Martedì 20 ottobre la Corte Costituzionale esamina una delle norme più discusse degli ultimi tempi: la legge Severino e in particolare la sospensione degli amministratori locali colpiti da condanne, anche in primo grado, per determinati reati: dalla corruzione all’associazione mafiosa, dal traffico di droga all’abuso d’ufficio.
Alla Consulta la legge approda veicolata dal caso de Magistris, il sindaco di Napoli che ha avuto una prima condanna per abuso d’ufficio in relazione all’inchiesta Why Not. Anche l’attuale governatore della Campania, Vincenzo De Luca, ai tempi della guida del comune di Salerno era stato colpito dalla legge Severino a gennaio per una condanna per abuso d’ufficio in merito alla costruzione di un termovalorizzatore. Sospeso, il sindaco “sceriffo” fece ricorso al Tar e fu reintegrato nelle sue funzioni.

VOCI FORNITE:
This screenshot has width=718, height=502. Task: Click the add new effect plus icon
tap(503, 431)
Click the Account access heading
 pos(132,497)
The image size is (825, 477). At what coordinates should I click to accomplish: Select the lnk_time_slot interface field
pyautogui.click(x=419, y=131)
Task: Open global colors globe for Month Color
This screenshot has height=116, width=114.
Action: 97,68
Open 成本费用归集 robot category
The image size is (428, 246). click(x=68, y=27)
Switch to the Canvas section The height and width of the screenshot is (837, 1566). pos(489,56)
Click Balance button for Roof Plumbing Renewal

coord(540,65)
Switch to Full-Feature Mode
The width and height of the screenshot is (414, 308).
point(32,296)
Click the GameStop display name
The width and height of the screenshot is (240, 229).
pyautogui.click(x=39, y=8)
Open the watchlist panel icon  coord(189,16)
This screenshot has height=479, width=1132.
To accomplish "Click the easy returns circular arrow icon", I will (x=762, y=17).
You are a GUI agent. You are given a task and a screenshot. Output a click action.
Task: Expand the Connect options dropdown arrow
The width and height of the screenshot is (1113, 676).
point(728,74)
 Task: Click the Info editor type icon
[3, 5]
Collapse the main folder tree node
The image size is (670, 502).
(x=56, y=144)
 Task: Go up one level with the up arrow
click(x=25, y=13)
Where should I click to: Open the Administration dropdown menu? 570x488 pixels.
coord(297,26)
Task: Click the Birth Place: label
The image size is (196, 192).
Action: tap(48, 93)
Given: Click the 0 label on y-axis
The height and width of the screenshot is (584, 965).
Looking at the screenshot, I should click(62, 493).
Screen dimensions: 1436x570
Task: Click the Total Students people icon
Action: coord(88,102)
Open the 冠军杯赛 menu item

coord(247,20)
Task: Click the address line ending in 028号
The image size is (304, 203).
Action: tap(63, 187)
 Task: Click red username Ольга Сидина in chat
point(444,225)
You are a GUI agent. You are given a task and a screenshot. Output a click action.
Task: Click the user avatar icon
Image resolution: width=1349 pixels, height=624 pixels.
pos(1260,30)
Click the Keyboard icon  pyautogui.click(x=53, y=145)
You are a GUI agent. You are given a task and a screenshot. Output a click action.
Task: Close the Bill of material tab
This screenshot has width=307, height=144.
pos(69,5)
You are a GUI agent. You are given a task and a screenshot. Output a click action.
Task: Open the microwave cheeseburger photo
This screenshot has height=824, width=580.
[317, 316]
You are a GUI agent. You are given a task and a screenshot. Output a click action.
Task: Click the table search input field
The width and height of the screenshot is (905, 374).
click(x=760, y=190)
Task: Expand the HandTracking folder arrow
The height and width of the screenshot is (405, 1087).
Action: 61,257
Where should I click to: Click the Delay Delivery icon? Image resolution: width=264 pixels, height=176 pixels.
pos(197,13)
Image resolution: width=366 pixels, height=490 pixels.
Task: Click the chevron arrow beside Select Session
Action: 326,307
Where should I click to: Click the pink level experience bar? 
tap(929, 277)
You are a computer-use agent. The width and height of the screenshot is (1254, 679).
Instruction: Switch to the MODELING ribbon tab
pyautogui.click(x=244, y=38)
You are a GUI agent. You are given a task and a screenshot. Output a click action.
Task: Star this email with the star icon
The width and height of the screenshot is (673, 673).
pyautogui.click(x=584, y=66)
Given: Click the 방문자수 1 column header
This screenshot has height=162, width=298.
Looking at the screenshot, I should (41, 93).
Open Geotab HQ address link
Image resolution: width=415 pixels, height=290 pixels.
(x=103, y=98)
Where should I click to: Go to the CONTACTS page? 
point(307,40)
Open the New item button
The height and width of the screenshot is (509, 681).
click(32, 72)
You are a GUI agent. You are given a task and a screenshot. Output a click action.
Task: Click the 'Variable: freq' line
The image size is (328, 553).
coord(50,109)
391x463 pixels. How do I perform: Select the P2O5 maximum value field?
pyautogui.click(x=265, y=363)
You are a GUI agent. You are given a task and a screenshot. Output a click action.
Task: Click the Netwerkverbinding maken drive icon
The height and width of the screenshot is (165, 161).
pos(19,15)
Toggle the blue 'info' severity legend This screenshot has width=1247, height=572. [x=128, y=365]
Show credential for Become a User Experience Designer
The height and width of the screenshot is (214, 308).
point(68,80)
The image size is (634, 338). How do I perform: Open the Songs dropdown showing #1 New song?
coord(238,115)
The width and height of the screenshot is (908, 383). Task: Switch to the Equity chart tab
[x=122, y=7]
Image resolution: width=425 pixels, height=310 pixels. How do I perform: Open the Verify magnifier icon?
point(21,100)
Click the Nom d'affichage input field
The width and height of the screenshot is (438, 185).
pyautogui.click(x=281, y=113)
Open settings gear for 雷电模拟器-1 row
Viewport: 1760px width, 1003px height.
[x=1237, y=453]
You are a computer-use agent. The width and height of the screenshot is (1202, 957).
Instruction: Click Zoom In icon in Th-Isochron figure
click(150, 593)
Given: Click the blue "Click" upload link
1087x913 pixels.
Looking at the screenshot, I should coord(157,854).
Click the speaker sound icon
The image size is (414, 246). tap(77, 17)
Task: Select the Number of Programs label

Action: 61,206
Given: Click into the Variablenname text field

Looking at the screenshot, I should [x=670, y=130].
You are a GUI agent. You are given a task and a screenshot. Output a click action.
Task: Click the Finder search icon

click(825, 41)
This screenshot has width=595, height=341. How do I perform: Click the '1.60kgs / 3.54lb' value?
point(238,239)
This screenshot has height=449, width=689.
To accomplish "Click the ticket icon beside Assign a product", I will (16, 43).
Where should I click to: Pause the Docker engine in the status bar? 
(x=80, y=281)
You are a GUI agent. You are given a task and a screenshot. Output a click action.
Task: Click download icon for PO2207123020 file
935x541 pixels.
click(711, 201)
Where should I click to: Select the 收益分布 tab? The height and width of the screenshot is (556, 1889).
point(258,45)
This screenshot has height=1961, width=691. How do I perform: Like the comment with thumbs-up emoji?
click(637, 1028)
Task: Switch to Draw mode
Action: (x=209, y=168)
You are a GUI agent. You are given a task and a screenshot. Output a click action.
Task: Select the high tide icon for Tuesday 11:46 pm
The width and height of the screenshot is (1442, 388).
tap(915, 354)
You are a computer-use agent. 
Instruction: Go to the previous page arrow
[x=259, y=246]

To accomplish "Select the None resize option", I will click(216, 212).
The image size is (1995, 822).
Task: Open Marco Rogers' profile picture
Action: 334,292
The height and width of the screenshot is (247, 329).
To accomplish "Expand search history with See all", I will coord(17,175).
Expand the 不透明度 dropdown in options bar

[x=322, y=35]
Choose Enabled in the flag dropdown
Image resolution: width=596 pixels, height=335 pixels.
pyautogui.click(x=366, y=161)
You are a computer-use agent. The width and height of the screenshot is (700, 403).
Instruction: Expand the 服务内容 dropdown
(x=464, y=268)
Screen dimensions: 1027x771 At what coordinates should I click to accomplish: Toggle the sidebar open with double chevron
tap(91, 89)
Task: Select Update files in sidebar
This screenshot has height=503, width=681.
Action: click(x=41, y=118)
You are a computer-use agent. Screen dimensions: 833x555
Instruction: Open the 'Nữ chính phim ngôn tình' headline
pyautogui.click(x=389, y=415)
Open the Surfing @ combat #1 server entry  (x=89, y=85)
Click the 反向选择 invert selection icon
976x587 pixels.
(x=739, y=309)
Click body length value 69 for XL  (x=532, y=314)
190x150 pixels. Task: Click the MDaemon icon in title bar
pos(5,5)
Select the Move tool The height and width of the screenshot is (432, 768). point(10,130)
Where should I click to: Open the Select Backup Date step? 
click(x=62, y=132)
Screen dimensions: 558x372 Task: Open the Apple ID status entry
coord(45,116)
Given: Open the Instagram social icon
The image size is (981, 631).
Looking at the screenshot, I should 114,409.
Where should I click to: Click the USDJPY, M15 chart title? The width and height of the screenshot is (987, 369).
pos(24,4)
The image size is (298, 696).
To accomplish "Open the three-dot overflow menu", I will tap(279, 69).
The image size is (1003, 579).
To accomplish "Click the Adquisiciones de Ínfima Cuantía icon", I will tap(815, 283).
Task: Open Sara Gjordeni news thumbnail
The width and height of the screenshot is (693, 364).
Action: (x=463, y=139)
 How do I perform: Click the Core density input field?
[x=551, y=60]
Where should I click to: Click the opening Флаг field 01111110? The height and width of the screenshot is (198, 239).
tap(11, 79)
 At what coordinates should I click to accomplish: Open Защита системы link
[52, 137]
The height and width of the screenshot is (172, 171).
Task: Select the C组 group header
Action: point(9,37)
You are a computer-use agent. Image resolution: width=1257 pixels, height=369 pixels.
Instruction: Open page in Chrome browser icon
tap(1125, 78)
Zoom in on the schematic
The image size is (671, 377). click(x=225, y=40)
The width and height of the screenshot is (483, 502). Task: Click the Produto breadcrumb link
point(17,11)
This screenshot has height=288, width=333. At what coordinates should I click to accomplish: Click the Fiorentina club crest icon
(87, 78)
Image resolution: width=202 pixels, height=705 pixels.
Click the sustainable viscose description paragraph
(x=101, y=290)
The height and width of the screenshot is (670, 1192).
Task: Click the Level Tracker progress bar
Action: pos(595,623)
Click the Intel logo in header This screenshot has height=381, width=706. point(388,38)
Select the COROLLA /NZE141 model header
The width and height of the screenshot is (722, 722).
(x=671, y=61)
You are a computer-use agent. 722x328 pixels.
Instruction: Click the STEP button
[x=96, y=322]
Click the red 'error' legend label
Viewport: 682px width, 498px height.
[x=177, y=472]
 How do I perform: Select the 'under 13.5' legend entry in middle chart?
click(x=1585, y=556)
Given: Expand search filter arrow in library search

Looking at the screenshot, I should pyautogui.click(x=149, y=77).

COMPITO DA SVOLGERE: Nel testo fornito, per quale reato ha avuto una prima condanna il sindaco di Napoli de Magistris?

RISPOSTA: Per abuso d'ufficio, in relazione all'inchiesta Why Not.